Rewrite every line from the line with "Anasayfa (62, 39)" up to and including the line with "Ensemble de draps Essential Bloom (128, 420)", adding -9 to each coordinate and keeping any line without coordinates unchanged.

▸ EXTRACTED RECORDS
>> Start
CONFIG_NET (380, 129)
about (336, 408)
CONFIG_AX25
>> End
>> Start
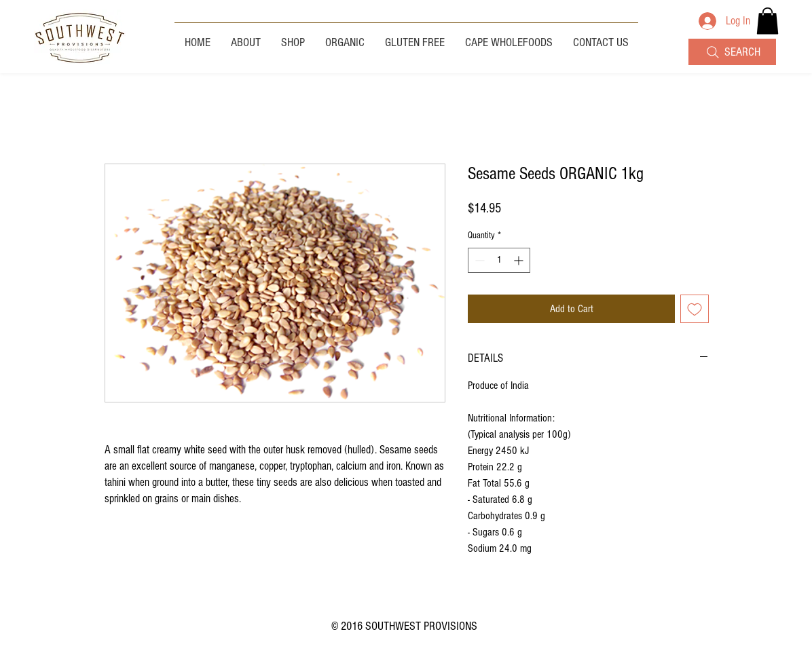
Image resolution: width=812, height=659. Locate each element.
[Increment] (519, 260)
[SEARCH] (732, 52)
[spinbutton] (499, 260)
>> End
>> Start
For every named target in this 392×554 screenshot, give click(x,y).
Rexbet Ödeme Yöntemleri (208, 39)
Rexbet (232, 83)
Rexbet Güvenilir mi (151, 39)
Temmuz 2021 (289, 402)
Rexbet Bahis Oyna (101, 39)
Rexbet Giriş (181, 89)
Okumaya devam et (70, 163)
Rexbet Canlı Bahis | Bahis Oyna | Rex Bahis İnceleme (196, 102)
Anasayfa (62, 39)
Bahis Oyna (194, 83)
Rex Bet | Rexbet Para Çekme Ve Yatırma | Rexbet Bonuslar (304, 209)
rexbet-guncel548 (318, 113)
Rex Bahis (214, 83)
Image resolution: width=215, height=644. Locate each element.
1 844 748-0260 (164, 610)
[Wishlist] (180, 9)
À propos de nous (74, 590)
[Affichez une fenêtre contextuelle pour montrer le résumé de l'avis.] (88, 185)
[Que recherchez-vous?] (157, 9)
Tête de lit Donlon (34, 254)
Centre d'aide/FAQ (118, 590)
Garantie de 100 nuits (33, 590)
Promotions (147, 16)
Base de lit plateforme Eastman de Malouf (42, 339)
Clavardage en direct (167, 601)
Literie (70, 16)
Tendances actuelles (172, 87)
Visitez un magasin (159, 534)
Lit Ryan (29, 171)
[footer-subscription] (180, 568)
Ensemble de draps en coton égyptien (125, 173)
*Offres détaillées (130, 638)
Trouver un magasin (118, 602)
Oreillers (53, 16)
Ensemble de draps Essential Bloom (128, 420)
>> End
▸ WORKED ANSWER
Anasayfa (53, 30)
Bahis Oyna (185, 74)
Rex Bet | Rexbet Para Çekme Ve Yatırma | Rexbet Bonuslar (295, 200)
rexbet-guncel548 (309, 104)
Rex Bahis (205, 74)
Image resolution: width=215, height=644. Locate each element.
1 844 748-0260 (155, 601)
[Wishlist] (171, 0)
À propos de nous (65, 581)
[Affichez une fenêtre contextuelle pour montrer le résumé de l'avis.] (79, 176)
[Que recherchez-vous?] (148, 0)
Tête de lit Donlon (25, 245)
Centre d'aide/FAQ (109, 581)
Garantie de 100 nuits (24, 581)
Promotions (138, 7)
Base de lit plateforme Eastman de Malouf (33, 330)
Clavardage en direct (158, 592)
Literie (61, 7)
Tendances actuelles (163, 78)
Visitez un magasin (150, 525)
Lit Ryan (20, 162)
[footer-subscription] (171, 559)
Ensemble de draps en coton égyptien (116, 164)
*Offres détaillées (121, 629)
Trouver un magasin (109, 593)
Oreillers (44, 7)
Ensemble de draps Essential Bloom (119, 411)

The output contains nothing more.